Great! So what is the problem? Well, as we found out, this is all great until you have a problem with your phone line or internet connection. In our case, last month the internet just stopped working at 10am one morning and it was a further 6 days before it was fixed. It turned out the problem was that while BT were fixing a problem for someone else they plugged our cable into the wrong point at the exchange! A simple problem, which resulted in no connection!

Good news - We had a solution in place for this very problem. Our router runs a 4G back-up connection alongside the standard BT line. Our router sees both connections using the main line as the primary connection and then using the 4g back-up if the internet drops.
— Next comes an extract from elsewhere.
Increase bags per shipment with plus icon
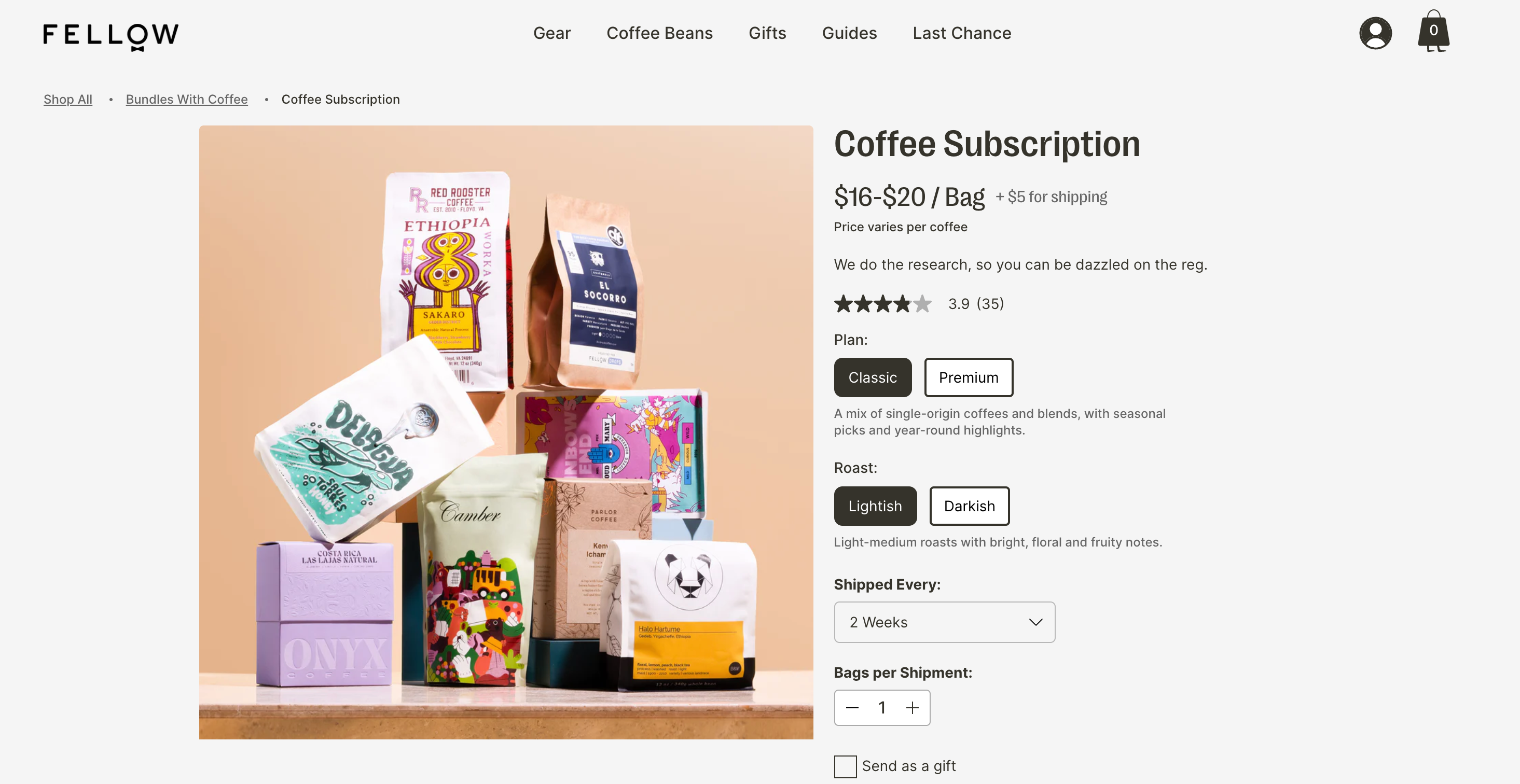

This is not a standard internet router; it is a Draytek set-up by our local IT supplier. However, this time our set-up did not work. The reason (sorry tech talk now) is that our main BT line had a static IP address and the 4G connection had a dynamic address. The difference is that a dynamic address changes each time you reconnect, think of it as someone calling you from a different phone number, until you answer you have no idea who is calling. The reason we had this problem was that we had just changed to a new Chip N Pin terminal supplier. The old supplier did not require a static IP address the new one did. Once we had changed over we forgot to test the back-up, a major error!
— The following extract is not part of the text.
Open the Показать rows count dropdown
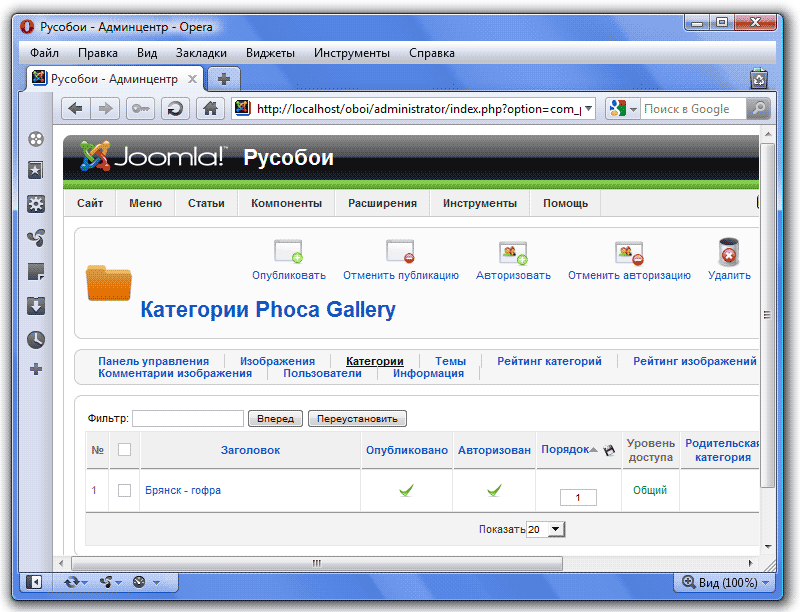Image resolution: width=800 pixels, height=612 pixels. (545, 529)
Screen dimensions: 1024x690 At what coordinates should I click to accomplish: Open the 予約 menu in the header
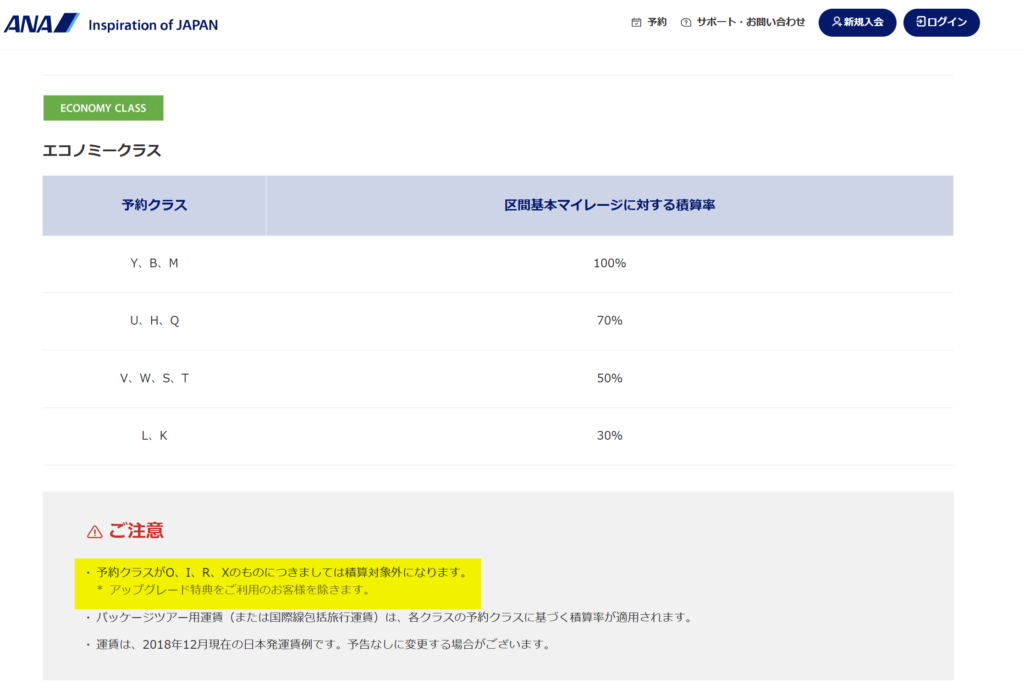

A 4G connection with a static IP address was needed to fix this problem. Not as easy as you may first think as they are only supplied by specialist companies. EE, Vodafone, etc… will tell you they don’t offer them. If you are interested google “Andrews & Arnold” they had the best deal that I could find £10 to buy the sim and then £2 per month rental. It costs me 1.75p per megabyte for usage. Remember this is a back-up connection, most months I will not use it at all.

So yes this is a long winded way of saying you should have a back-up plan in place for your internet! You may never need it… but what if you do, how much trade would you lose? Our connection is the way we place orders, receive delivery notes, pay bills, view CCTV… How much is “peace of mind” worth?